A relação conflituosa entre público e privado não apenas reforçam a essência patrimonialista desta instituição como a colocam em vulnerabilidade: como pode conceber-se que o mesmo cidadão seja o Diretor da Faculdade de Direito, presidente da Fundação de Direito da Bahia e ainda assim presidente do órgão máximo de fiscalização da UFBA Conselho de Curadores? Cabe aqui lembrar as competências do referido Conselho. São elas,segundo o Estatuto e Regimento Geral da Universidade:

Art. 27. São atribuições do Conselho de Curadores:

I - exercer a fiscalização econômico-financeira na Universidade, mediante:

a ) emissão de parecer sobre a proposta orçamentária e as alterações

no orçamento-programa sugeridas pela Reitoria;

b ) exame, a qualquer tempo, dos documentos da contabilidade da

Universidade;

c ) emissão de parecer sobre a prestação de contas do Reitor, a ser

submetida à aprovação do Conselho Universitário;

d ) emissão de parecer sobre projetos submetidos pela Reitoria, que

envolvam a utilização de fundos patrimoniais, operações de

crédito ou a criação de fundos especiais, assim como doações e

legados que criarem encargos financeiros para a Universidade;

II - aprovar o Plano Anual de Atividades elaborado pela Coordenadoria

de Controle Interno;

III - apreciar quaisquer outros assuntos que importem à regularidade

econômico-financeira da Universidade;

IV - apreciar, de oficio ou mediante provocação, a qualidade do gasto

público na Universidade, examinando-o sob o aspecto da legalidade,

economicidade, razoabilidade e eficiência, recomendando ao

Conselho Universitário as medidas que se façam necessárias;

V - determinar à Coordenadoria de Controle Interno a realização de

auditorias para verificação da execução de contratos e, eventualmente,

a apuração de irregularidades no gasto público;

VI - elaborar, modificar e aprovar seu próprio Regimento interno.
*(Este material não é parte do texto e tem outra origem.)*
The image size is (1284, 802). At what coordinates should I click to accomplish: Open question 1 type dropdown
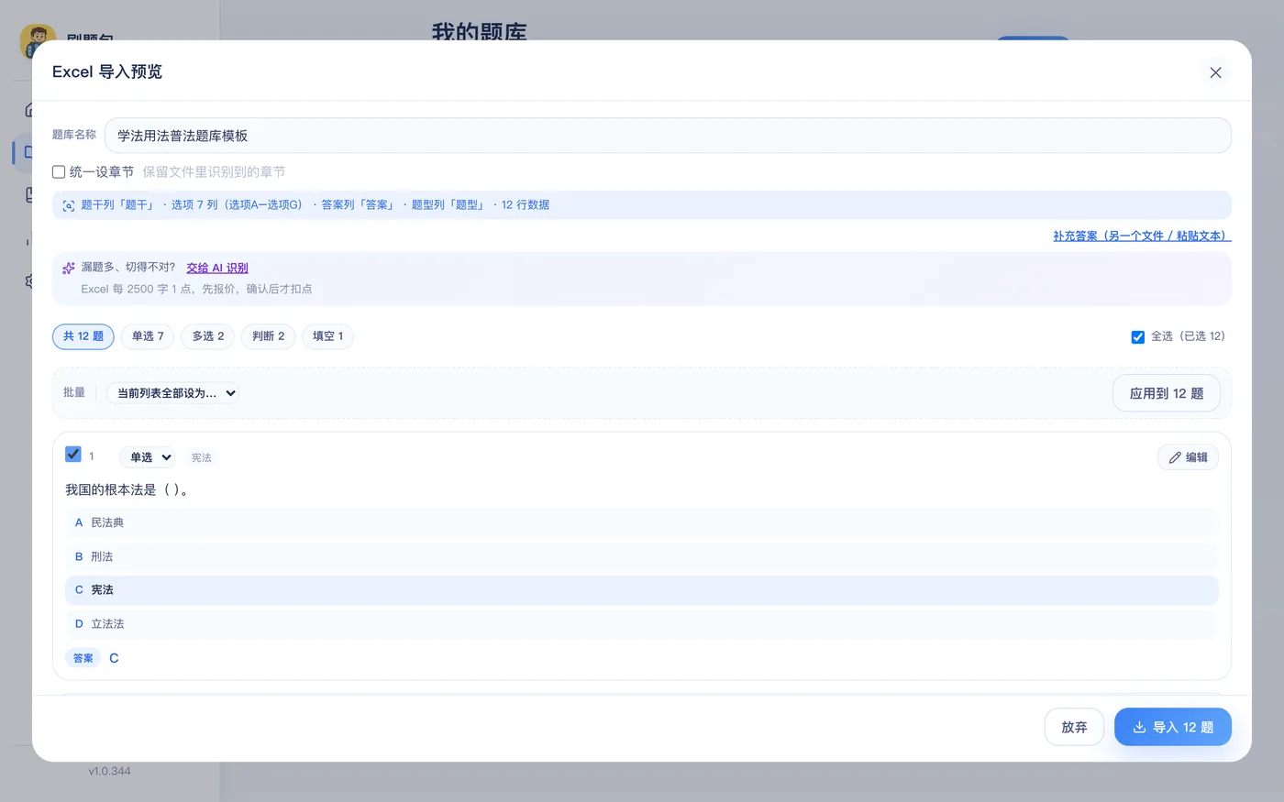coord(147,457)
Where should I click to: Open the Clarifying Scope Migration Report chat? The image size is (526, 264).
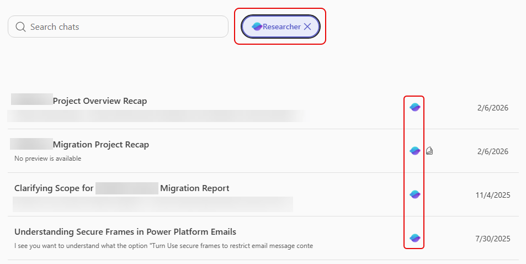(121, 188)
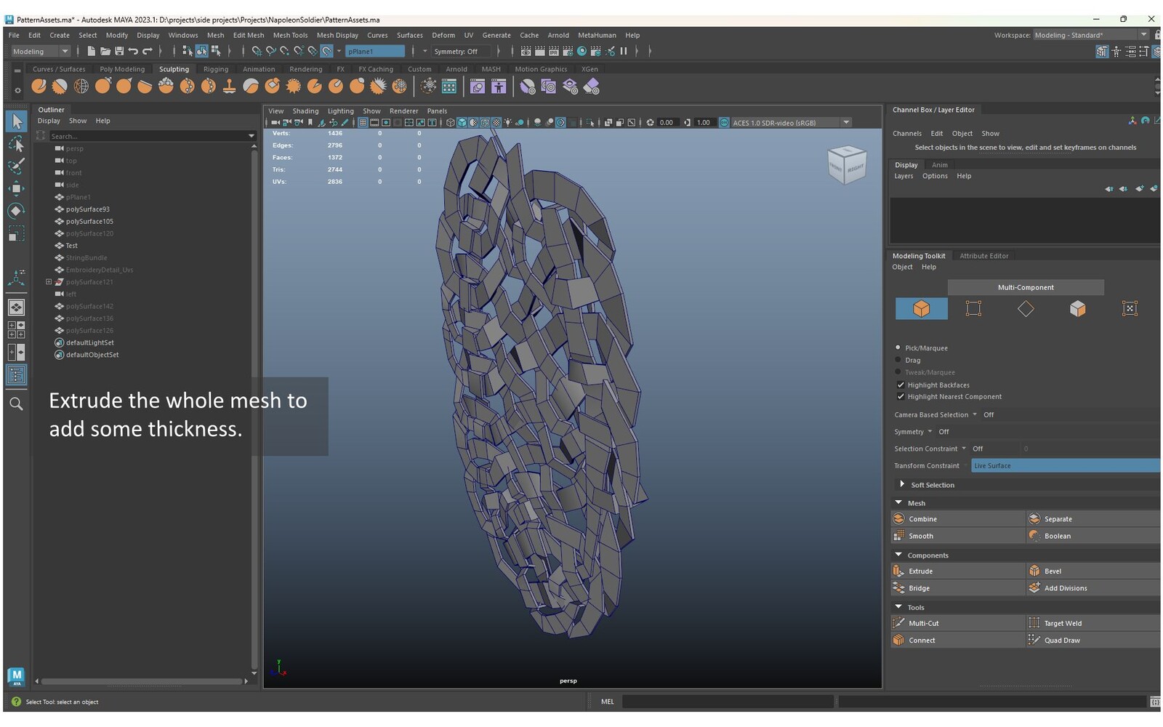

Trata-se não apenas de uma contradição em termos, como uma afronta direta á legalidade, institucionalidade e princípios da moralidade, impessoalidade que regem a Administração Pública. É no mínimo capciosa a presença do Professor Celso Castro nessas instancias, assim tornando a coisa pública fantoche de lúgubres interesses privados. Coube á representação estudantil no Conselho Universitário a tarefa de porta-re como o menininho que aponta nudez do rei, assim pedindo vistas e derrubando o conservador professor de seu trono.

A queda do Rei dos Juristas, assim como o tão insultado pedido de vistas impetrado pela representação estudantil na sessão do Conselho Universitário referente á prestação de contas 2012 são o estopim do enfrentamento em prol da Universidade pública, gratuita e de qualidade, na qual reinem seus espaços máximos e democráticos de decisão.Ocupar os espaços institucionais, disputá-los e dialeticamente criar mecanismos sociais e de massas que superem a lógica parlamentar são desafios postos no tabuleiro.

Salvador, 10 de Junho de 2013.

Coletivo O Estopim! Incendiando Corações e Mentes.